* [PAGE EXCERPT]
ABSTRACT
Objective We developed a post-processing algorithm to convert raw natural language processing output from electronic health records into a usable format for analysis. This algorithm was specifically developed for creating datasets that can be used for medication-based studies.
Materials and Methods The algorithm was developed using output from two natural language processing systems, MedXN and medExtractR. We extracted medication information from deidentified clinical notes from Vanderbilt’s electronic health record system for two medications, tacrolimus and lamotrigine, which have widely different prescribing patterns. The algorithm consists of two parts. Part I parses the raw output and connects entities together and Part II removes redundancies and calculates dose intake and daily dose. We evaluated both parts of the algorithm by comparing to gold standards that were generated using approximately 300 records from 10 subjects for both medications and both NLP systems.
Results Both parts of the algorithm performed well. For MedXN, the F-measures for Part I were at or above 0.94 and for Part II they were at or above 0.98. For medExtractR the F-measures for Part I were at or above 0.98 and for Part II they were at or above 0.91.
Discussion Our post-processing algorithm is useful for drug-based studies because it converts NLP output to analyzable data. It performed well, although it cannot handle highly complicated cases, which usually occurred when a NLP incorrectly extracted dose information. Future work will focus on identifying the most likely correct dose when conflicting doses are extracted on the same day.

[Collected data]
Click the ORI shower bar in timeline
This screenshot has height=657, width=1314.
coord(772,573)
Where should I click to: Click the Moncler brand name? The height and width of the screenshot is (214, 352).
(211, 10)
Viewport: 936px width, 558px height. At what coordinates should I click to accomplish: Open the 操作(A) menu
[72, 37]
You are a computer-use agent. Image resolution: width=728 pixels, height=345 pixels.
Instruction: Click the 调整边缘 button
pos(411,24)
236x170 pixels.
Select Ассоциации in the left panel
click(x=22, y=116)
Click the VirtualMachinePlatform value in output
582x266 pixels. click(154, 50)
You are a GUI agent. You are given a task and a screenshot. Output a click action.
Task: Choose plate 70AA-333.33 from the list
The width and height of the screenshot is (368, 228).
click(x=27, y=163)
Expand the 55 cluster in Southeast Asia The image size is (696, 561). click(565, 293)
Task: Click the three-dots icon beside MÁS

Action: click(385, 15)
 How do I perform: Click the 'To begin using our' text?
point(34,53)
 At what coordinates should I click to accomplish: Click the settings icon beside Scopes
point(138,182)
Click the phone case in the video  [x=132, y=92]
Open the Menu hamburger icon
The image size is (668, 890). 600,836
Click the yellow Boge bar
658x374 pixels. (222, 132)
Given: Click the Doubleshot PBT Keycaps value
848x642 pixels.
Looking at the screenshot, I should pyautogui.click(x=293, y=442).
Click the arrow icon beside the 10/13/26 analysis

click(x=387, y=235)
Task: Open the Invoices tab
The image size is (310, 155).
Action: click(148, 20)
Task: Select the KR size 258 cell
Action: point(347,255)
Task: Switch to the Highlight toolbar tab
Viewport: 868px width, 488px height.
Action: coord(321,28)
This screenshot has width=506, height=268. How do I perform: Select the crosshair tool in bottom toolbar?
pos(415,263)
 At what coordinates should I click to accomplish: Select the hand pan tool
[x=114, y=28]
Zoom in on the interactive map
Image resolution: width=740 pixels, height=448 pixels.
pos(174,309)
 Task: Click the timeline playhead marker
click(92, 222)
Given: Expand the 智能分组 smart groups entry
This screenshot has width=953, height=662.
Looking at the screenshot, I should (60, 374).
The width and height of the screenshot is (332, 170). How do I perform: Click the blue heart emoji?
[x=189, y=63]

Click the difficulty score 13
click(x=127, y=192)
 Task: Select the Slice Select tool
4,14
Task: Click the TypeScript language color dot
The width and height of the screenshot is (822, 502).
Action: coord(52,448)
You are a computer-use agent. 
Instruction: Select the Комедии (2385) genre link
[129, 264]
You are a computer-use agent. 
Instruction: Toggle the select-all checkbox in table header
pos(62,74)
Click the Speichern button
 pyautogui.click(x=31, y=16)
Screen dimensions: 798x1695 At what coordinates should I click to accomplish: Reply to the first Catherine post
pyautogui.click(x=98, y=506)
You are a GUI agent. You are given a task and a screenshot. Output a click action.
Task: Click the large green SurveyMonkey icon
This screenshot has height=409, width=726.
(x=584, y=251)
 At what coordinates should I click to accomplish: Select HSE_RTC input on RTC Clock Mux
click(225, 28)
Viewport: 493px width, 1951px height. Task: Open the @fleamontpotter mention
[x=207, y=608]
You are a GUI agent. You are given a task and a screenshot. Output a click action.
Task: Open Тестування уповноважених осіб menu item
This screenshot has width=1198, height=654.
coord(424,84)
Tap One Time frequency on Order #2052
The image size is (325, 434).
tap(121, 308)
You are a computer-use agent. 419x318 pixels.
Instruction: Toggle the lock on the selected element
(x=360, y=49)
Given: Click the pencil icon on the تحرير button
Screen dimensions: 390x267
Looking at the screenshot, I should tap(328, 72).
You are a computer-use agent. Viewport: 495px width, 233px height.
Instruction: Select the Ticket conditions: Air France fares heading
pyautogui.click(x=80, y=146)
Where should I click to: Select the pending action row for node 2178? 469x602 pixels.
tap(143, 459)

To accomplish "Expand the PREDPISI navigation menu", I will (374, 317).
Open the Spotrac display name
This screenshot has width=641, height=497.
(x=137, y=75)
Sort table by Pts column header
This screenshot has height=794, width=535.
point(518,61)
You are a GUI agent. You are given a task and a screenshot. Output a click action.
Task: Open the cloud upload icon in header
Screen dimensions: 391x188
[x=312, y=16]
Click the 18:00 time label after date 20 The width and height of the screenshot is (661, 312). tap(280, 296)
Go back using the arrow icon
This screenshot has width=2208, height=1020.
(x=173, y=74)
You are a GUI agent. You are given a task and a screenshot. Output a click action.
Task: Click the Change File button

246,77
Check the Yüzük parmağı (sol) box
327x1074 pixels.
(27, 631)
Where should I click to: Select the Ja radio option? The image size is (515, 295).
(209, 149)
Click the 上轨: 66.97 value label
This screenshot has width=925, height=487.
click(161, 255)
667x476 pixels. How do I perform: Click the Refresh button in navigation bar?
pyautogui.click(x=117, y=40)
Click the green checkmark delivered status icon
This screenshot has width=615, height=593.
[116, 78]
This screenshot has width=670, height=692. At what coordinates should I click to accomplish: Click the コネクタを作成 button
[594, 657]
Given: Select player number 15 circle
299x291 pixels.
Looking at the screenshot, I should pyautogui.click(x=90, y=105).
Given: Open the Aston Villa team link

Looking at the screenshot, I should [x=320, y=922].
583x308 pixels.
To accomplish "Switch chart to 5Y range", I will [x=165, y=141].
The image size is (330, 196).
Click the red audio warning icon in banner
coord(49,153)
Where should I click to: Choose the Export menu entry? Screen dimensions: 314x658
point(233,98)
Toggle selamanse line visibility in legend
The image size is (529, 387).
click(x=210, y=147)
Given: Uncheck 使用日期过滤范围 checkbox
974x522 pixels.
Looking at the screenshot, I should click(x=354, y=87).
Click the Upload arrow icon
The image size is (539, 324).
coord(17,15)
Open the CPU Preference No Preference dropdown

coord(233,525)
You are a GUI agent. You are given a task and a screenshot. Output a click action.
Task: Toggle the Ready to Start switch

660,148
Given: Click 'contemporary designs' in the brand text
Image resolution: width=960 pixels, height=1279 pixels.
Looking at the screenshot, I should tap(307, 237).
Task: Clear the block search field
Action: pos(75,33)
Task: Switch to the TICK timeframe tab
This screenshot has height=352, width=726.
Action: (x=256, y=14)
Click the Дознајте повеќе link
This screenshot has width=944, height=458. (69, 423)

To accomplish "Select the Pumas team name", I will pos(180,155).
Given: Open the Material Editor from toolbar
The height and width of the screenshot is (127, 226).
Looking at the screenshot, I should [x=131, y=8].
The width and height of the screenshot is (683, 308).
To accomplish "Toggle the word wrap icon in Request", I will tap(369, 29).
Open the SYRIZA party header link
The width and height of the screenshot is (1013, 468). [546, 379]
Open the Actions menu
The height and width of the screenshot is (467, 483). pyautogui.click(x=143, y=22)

* [TASK PROMPT]
Rewrite the abstract's passage starting at "Results Both parts" and ending at "or above 0.91.", changing "F-measures" to "F1 scores" throughout. This listing comes from a different source than the abstract.

* [REPLY TO THE TASK]
Results Both parts of the algorithm performed well. For MedXN, the F1 scores for Part I were at or above 0.94 and for Part II they were at or above 0.98. For medExtractR the F1 scores for Part I were at or above 0.98 and for Part II they were at or above 0.91.